I can see that this thread has activated the Malthus Parental Pity Party locus (which no doubt is “hardwired” into your limbic neurons), but try to accept that normal, responsible parental behavior differs from that discussed in the OP. The nuttiness described therein is far more a product of learned bad behavior (reinforced by breathless exchanges of urban legends on Mommie boards) than it is a Darwinian imperative.

I know this was a couple pages ago, but I can’t see how this hypothetical case could possibly occur. Either you could go in with your child, or the child is old enough to go in by herself. What circumstances could possibly occur that you could not go in the restroom with your child, but strange men still would want to go in? (I could see a one toilet restroom sitrep, but then it’s being used and no one else would go in).

Man accused of choking boy inside Target bathroom

Sigh. As god is my witness, I’ll never pee lonely again. Crazy story, though. I’m glad the kid is okay, and it worked out even without the mother standing in the bathroom.

I suppose you missed all that stuff Smashie posted about how parents in other past cultures leave their kids to the Dingos if they aren’t convenient, and don’t even think they are human before they are 5.

It seems you also missed all those times when I pointed out that, although the basis of the behaviour is an instinctive fear that is perfectly natural, it is a clear example of a fear taken too far - to the point of disfunctional, antisocial paranoia - even though I helpfully repeated it, and are STILL claiming I think that it is "…normal, responsible parental behavior ".

I guess you just aren’t very good at this whole “reading comprehension” thing. :frowning:

I agree with the general sentiment here, but I think these tough talkers who claim they would push the mother aside or call store security are either bluffing or in for a surprise if they try it.

As a practical matter, any man involved in any physical altercation with a woman is going to be presumed to be the aggressor, and it will take lot to convince security and the police otherwise. Especially as in this case the woman is likely to be in a highly emotional state of mind, and her perception of reality may well be distorted, and the distortion will not be obvious to anyone other than you. IOW you could end up in serious trouble. Not worth it.

And as for store security and personnel, my experience with such people is that they are looking to keep things calm rather than enforce justice. And in this situation, while they will realize that the mother is overprotective, they are going to weigh the chances that they can appeal to reason with an overprotective mother versus their chances of doing this with a calmer man. And after possibly attempting in vain to reassure the mother, they will ask you, apologetically, if you would mind waiting just a couple of minutes or so.

Well, if its so obvious to you that these mothers are gonna act like crazy ass bitches, why isnt it going to be obvious to the police or a judge or jury ? Or do you have some special insight into the batshit crazy that is called woman?
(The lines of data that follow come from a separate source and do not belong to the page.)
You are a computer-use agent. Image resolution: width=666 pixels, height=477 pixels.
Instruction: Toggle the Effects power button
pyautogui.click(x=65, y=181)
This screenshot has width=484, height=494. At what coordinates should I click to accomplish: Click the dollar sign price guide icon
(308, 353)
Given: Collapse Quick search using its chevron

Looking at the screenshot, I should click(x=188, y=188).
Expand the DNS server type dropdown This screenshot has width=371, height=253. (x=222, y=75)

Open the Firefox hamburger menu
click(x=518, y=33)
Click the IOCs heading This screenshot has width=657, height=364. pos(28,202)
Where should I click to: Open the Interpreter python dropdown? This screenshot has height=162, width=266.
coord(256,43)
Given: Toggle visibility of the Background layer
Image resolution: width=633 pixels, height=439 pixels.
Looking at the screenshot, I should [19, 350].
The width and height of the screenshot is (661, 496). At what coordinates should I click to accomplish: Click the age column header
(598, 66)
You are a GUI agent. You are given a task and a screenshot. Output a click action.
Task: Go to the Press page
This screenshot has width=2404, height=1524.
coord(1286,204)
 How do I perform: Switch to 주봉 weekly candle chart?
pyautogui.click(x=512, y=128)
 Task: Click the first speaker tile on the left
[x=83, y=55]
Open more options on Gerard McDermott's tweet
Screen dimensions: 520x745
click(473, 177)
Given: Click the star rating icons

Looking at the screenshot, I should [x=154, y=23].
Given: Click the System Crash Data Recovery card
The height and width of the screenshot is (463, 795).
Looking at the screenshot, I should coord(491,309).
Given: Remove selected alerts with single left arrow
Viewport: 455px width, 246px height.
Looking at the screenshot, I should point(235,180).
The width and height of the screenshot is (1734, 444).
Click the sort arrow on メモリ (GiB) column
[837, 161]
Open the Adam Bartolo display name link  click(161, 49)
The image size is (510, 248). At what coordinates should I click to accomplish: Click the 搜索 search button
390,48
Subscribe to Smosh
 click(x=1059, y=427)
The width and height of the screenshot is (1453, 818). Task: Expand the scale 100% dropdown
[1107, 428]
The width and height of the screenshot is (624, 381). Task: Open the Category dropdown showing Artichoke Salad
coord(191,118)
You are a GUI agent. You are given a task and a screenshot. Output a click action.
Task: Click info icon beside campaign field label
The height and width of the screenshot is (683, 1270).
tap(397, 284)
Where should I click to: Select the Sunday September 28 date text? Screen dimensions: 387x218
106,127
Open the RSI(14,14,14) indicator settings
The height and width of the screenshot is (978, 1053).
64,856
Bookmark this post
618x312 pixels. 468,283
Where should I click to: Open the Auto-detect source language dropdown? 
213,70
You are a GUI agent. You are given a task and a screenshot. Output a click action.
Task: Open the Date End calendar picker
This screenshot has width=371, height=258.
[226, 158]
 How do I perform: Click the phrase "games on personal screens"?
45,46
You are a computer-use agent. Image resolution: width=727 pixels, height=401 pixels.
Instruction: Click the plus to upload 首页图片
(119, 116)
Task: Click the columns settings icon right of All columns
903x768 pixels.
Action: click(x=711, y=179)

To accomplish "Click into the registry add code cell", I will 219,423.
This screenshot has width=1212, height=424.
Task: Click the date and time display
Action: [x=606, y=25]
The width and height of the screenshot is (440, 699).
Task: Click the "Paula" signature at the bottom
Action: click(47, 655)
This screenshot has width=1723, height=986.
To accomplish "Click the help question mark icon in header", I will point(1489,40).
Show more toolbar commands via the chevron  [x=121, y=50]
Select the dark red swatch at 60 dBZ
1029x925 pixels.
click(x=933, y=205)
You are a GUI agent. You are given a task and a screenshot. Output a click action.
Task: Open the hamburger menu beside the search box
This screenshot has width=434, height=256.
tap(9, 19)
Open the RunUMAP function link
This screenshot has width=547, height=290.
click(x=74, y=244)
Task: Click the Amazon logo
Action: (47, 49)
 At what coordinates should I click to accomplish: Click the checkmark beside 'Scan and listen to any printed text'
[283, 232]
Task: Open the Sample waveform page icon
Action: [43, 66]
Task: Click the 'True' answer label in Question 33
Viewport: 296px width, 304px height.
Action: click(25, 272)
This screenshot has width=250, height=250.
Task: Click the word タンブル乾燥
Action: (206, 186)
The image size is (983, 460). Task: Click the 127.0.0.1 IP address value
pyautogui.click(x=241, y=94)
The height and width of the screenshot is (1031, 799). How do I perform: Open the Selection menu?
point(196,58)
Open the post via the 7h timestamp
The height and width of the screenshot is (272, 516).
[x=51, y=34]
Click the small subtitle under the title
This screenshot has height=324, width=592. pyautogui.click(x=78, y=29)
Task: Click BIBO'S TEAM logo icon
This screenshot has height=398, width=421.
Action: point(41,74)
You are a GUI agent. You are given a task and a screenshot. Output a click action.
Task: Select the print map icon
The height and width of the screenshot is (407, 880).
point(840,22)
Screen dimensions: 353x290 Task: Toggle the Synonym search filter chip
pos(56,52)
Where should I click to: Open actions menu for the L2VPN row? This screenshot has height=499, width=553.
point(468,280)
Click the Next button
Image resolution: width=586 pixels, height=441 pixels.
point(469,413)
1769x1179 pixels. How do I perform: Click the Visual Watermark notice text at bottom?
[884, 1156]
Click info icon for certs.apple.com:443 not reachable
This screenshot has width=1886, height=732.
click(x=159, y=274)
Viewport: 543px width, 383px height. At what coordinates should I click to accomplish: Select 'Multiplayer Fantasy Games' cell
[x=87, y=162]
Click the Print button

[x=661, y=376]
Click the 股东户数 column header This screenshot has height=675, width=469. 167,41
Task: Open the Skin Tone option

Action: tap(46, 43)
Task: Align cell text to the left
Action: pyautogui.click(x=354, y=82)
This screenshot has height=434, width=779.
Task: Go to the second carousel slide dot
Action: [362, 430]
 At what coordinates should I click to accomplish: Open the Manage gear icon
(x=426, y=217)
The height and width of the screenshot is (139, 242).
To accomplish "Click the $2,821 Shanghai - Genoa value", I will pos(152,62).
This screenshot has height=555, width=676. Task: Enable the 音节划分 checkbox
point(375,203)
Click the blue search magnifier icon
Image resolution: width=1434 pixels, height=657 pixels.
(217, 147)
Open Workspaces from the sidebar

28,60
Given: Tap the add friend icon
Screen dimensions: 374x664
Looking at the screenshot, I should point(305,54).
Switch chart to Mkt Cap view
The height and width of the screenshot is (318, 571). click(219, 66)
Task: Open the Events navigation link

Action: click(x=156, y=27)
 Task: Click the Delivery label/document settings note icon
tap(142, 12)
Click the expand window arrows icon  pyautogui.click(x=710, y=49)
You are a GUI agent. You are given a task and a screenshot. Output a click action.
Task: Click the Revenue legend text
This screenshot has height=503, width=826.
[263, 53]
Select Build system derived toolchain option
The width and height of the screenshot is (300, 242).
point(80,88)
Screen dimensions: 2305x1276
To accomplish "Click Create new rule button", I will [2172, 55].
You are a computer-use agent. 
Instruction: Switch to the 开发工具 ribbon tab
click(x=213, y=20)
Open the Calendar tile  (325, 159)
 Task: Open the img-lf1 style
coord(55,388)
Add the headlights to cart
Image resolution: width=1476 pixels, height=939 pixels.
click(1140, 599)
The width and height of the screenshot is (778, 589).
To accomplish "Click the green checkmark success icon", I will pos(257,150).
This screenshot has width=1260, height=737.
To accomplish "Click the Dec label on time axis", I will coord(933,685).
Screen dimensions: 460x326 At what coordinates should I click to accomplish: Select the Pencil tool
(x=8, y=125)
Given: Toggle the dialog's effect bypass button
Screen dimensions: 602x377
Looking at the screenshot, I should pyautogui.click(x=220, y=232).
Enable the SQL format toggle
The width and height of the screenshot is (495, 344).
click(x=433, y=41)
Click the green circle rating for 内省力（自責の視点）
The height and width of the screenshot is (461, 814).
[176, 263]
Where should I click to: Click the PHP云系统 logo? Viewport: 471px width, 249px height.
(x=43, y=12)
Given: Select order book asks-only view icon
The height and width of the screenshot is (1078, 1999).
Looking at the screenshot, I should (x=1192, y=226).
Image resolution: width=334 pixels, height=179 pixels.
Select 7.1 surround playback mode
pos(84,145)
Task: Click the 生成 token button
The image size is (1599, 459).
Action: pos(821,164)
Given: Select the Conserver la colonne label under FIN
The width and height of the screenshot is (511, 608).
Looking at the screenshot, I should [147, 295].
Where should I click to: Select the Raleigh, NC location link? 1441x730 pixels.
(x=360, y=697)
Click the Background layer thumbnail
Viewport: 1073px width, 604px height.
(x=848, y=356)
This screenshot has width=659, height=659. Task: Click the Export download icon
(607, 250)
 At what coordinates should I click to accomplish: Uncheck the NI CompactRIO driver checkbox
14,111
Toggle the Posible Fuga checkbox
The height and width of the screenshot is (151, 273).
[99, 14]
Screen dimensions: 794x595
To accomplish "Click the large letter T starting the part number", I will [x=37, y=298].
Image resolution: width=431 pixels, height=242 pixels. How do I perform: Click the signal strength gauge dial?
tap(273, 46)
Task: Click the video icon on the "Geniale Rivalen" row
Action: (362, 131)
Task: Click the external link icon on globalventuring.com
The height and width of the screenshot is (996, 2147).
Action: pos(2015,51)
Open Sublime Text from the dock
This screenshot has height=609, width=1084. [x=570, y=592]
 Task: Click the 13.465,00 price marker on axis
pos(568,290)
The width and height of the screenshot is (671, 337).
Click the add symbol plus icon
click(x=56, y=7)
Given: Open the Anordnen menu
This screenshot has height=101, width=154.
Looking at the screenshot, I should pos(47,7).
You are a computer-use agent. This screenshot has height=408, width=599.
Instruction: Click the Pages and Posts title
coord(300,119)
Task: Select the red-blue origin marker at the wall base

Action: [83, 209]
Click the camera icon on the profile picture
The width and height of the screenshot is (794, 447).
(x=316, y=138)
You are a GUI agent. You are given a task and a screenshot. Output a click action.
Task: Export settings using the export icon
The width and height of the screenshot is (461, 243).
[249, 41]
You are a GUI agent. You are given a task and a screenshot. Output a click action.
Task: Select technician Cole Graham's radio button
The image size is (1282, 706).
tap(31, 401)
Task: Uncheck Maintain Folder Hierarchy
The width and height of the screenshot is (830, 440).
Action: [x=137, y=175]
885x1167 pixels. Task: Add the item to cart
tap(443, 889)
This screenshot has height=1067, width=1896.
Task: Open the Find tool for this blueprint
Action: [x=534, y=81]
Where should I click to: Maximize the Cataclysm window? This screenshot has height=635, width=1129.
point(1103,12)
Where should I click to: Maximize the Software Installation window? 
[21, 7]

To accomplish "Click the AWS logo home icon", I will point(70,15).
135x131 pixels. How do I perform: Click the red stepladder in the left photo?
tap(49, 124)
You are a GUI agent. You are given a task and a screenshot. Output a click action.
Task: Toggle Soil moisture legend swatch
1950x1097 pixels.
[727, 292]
And security cams are gonna show who the hell did what. And every person in the world is gonna understand the “I HAD TO GO RIGHT THEN” defense.

It’s not “so obvious” to me. It’s being given as part of the hypothetical scenario.

Well if there are security cameras trained on the bathroom entrance you’re a lot better off. Even there you’ll be in for a hassle until you can prove yourself the victim, and plus the interpretation of security cameras are sometimes subject to dispute.

Sure, chances are you would avoid criminal charges if she chose to press the matter, but ‘beng charged with assault over a toilet altercation involving a [crazy] woman’ isn’t something any sane man wants a fight over. Right?

Shoot, Malthus, if you build that strawman any higher you’ll have MBSHA* down on us for a violation.

My bullshit detector is working just fine, thanks. And, unlike you, I don’t misrepresent someone’s remarks (i.e. Smash) when their quote is staring me in the face in my own post.
*Message Board Safety And Health Administration.